**Provided text:**
■ ■ ■ ■
Most of the pro-choice crowd (from what I can tell) don’t believe that this WI law will reduce the number of abortions due to the mother seeing an ultrasound, but because some women will not be able get an ultrasound due to travel/expense/other difficulties. So most of us see this as a blatant, cynical end-run around the system.
On what basis do you (if indeed you share this belief) conclude that the major effect of the law will be inability to get an ultrasound? The women are given a free ultrasound; what expense is involved?
Your Google fu has failed you, that experiment involved oocytes not zygotes, so cite?
Or, at this point, you could admit that your definition of personhood includes an unknown, undetectable entity you would call a soul. It would be the honest approach.
Functioning brains are what make people, well, people. It is what we value most in people is it not? Legs, arms, kidneys even hearts can be replaced but brains? No brains make people, without one you are not a person.
Can you show where the women are getting a free ultrasound? The law mandates that a list of places that offer a free ultrasound be provided but does not mandate that such places exist or are located in every location.
In the various threads about the prosecution of George Zimmerman for shooting and killing Teryvon Martin, several posters have expressed sentiments similar to the following:
This seems to embody the same sort of attitude: I don’t care what the actual law says; because I am convinced of the wrongness of Zimmerman’s actions, I am willing to see the law ignored to impose some consequence on him, even acknowledging that the consequence is not mandated by the law.
Well, it’s costing somebody something. If the woman isn’t charged directly, doesn’t the clinic have to pay for it, which they pass onto patients in higher bills generally? Is there a provision in the law allowing the clinic to bill Medicare for pre-abortion ultrasounds, or would that be government funding of abortion?
Further, I trust getting an ultrasound is not an instant process. The woman’s time is being wasted, as well as that of whoever is operating the ultrasound machine.
I suggest that if this is important to pro-life groups, let them pay for it and offer it as a free service to pregnant women.
Because many women don’t live nearby these free ultrasound locations, and many other day-to-day difficulties can pop up making it difficult for some women to get an extra, unnecessary medical procedure, even a free one.
And I tried to supply a “well-crafted argument” against arbitrary procedural barriers in post #305, albeit as a general comment and not specific to abortion.
■ ■ ■ ■
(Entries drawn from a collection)
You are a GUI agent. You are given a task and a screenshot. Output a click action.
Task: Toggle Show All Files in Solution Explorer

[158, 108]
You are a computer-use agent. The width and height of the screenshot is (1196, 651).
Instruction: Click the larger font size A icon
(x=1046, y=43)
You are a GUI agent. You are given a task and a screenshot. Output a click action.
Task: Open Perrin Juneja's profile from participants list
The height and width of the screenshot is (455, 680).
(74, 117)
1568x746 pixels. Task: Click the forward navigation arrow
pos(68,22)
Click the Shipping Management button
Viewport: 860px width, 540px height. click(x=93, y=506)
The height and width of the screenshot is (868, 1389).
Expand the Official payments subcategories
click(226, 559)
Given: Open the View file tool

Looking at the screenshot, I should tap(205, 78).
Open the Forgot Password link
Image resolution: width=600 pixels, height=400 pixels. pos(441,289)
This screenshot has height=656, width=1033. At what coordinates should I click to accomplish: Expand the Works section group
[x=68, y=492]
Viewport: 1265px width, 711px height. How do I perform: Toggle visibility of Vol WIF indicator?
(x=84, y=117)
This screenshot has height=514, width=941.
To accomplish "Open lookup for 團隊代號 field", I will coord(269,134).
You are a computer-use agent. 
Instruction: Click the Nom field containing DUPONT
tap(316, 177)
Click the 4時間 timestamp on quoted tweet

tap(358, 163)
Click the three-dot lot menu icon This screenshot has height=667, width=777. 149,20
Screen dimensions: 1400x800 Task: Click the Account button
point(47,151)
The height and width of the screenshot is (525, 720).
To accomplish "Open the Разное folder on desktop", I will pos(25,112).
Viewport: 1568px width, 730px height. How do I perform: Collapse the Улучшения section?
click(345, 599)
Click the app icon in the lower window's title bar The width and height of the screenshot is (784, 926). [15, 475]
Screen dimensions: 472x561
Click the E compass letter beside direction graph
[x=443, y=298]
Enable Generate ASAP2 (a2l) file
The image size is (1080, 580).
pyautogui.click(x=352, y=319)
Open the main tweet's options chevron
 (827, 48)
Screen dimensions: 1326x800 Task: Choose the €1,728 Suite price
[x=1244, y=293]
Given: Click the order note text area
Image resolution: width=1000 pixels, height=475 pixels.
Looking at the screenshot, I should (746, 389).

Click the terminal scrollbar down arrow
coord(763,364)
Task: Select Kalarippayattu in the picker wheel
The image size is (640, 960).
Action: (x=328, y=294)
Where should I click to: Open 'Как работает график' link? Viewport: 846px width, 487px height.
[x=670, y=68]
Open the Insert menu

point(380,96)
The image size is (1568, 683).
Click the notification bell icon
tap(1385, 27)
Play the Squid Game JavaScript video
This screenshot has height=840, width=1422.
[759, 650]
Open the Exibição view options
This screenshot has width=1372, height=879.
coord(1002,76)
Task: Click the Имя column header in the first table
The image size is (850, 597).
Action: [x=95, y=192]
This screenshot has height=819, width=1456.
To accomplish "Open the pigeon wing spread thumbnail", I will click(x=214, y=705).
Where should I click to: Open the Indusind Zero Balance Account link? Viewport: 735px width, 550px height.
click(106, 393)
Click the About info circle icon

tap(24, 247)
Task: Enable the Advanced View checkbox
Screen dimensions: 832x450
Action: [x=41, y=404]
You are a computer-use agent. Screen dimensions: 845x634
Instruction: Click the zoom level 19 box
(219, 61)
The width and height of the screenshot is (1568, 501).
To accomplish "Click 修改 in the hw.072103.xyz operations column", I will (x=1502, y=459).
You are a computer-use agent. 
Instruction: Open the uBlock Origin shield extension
■ ■ ■ ■
**Exercise set:**
**1)** Translate this sentence from the forum excerpt into Spanish: "The woman’s time is being wasted, as well as that of whoever is operating the ultrasound machine."
**2)** Echo everything in the forum excerpt from "Further, I trust" down to "to pregnant women.".
**3)** In the forum excerpt, what does the law mandate be provided?
None of the records is needed here.

**Problem solutions:**
**1)** Se está desperdiciando el tiempo de la mujer, así como el de quien esté operando la máquina de ultrasonido.

**2)**
Further, I trust getting an ultrasound is not an instant process. The woman’s time is being wasted, as well as that of whoever is operating the ultrasound machine.
I suggest that if this is important to pro-life groups, let them pay for it and offer it as a free service to pregnant women.

**3)** The law mandates that a list of places that offer a free ultrasound be provided.